A new personal data law passed in India last week has met lashback from civil rights’ activists as it threatens to weaken what was dubbed the ‘sunshine law.’
The Right to Information (RTI) law allows people to access data from the government. Since it was passed in 2005, as a result of years of campaigning, millions of Indians have used the RTI law to ask questions and demand information from government departments and officials.
It wasn’t until last week, however, that India gained a law to regulate how the personal information of individuals is collected, stored and processed. The Digital Personal Data Protection Bill passed in parliament, fulfilling that long-standing demand.
Ashwini Vaishnaw, India’s minister of railways, electronics and information technology, said the bill would balance protecting user data with keeping the internet open.
With almost 1bn people connected to the internet, India’s digitization drive has been one of the world’s largest, building out an extensive network of digital infrastructure known as the India Stack, and collecting citizens’ personal information through its Aadhaar ID system.

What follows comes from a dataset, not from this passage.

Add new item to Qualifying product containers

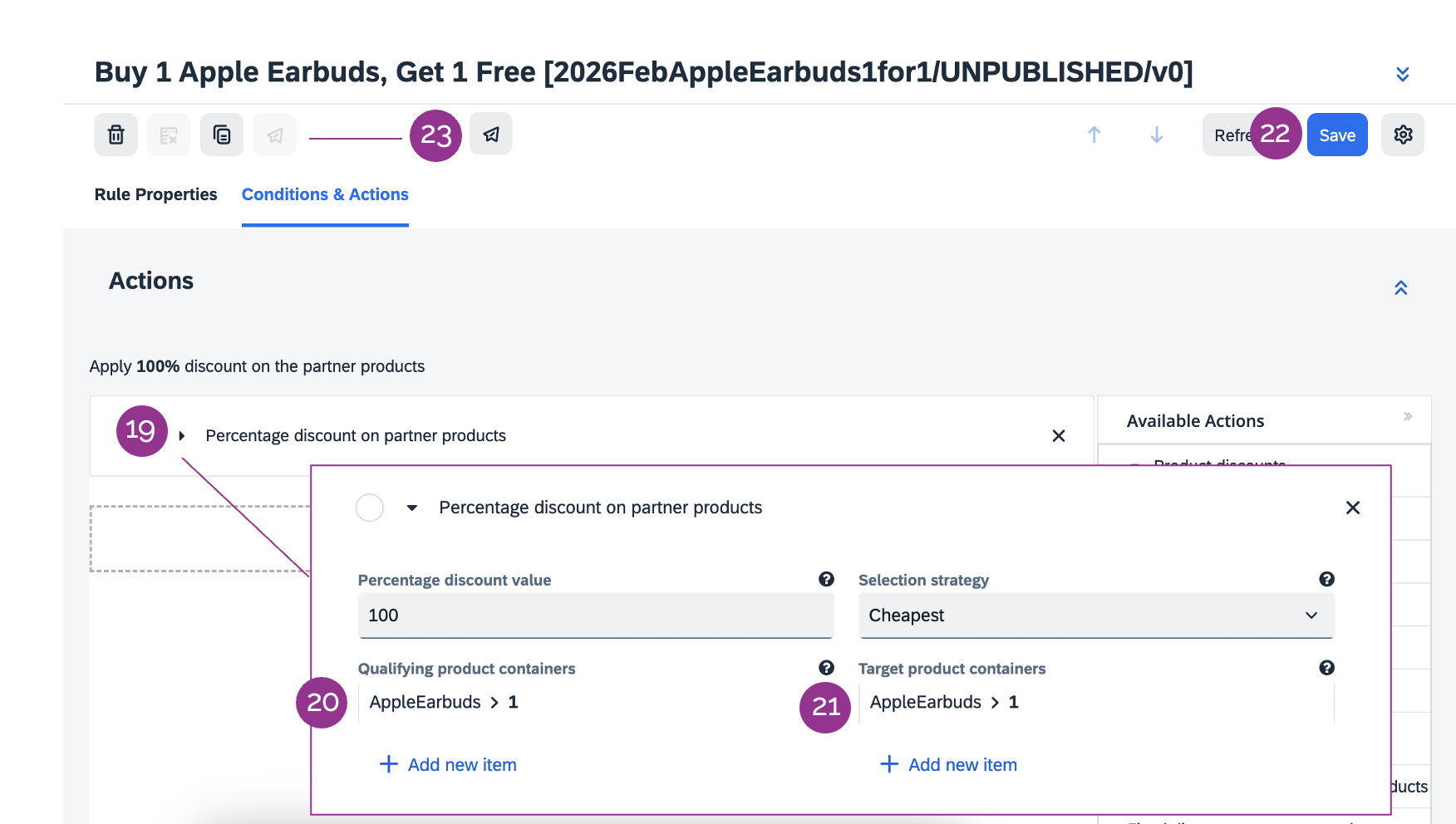pyautogui.click(x=449, y=765)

There was no law governing how this data was shared by companies, government agencies and others, leaving the information open to misuse.

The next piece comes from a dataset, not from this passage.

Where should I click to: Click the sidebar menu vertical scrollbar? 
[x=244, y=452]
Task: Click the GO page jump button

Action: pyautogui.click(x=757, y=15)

The law encompasses the “well-established principles” of data protection, Vaishnaw said, including limits on the purpose for which data can be collected and how long it can be stored while taking a more “flexible” approach than in the EU, he said.
It’s been pointed out that the law doesn’t protect citizens from surveillance and gives excessive power to the federal government in terms of application.

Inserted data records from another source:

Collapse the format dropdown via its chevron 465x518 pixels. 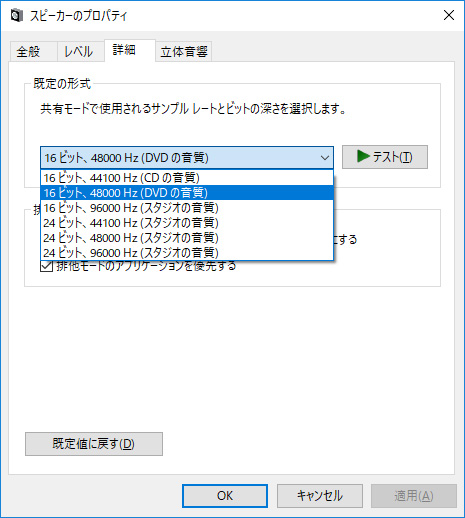pos(324,158)
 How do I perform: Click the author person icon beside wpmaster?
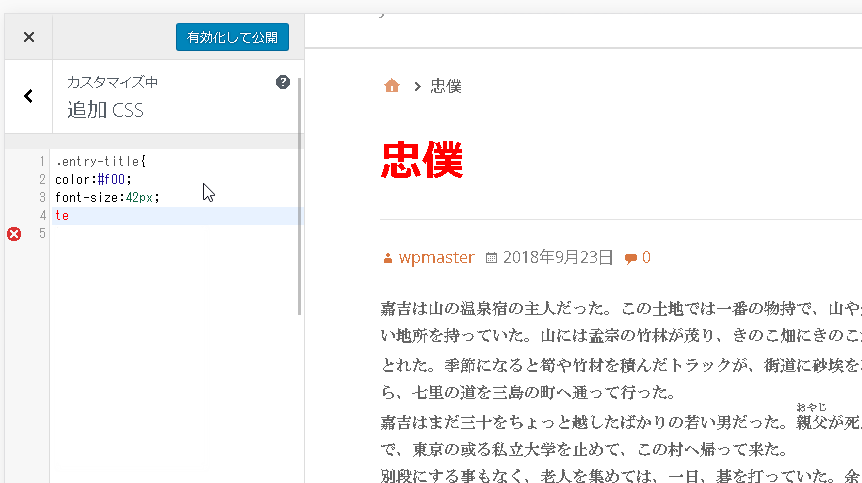click(388, 258)
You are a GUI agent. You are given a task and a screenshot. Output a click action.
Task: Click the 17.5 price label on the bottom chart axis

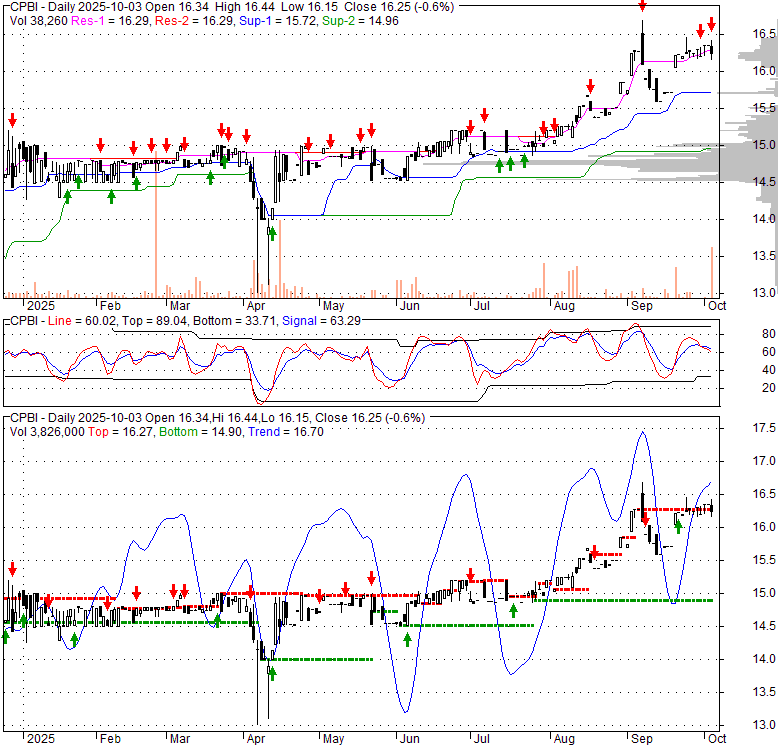click(764, 428)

The new legislation also changes a provision of the RTI law to exempt “personal information” from being disclosed. That would include more or less all of the information currently sought under it.
Personal data law undermines RTI in India
“Everything that people have been using the RTI law for – to hold governments accountable, to fight corruption […] – has somewhere an element of personal information,” says Anjali Bhardwaj, co-convenor of the National Campaign for People’s Right to Information, which was central to getting the RTI law passed in 2005.
The RTI law covers a wide range of organizations, including all departments formed under the Constitution or any government law or notification. Groups largely funded by the government, even indirectly, are also covered.
Implementation of the RTI law was imperfect. When the law functioned at its peak, information was still often denied on flimsy grounds, and successive governments have attempted to dilute it.
That’s why activists fear that the latest changes will make it even harder to get the answers that citizens should be able to access.
The RTI’s default position is that all information should be available to citizens (barring exceptions like national security).
In 2012, a public committee on privacy law headed by Justice AP Shaw had recommended that disclosures under the RTI Act shouldn’t be considered an infringement of privacy.
One of the clauses, currently under contention, says that if the information is of a personal nature and doesn’t relate to “public activity” or would cause an “unwarranted invasion” of an individual’s privacy, then the officer can deny the request – unless they find that it should be made available on the grounds of “larger public interest.”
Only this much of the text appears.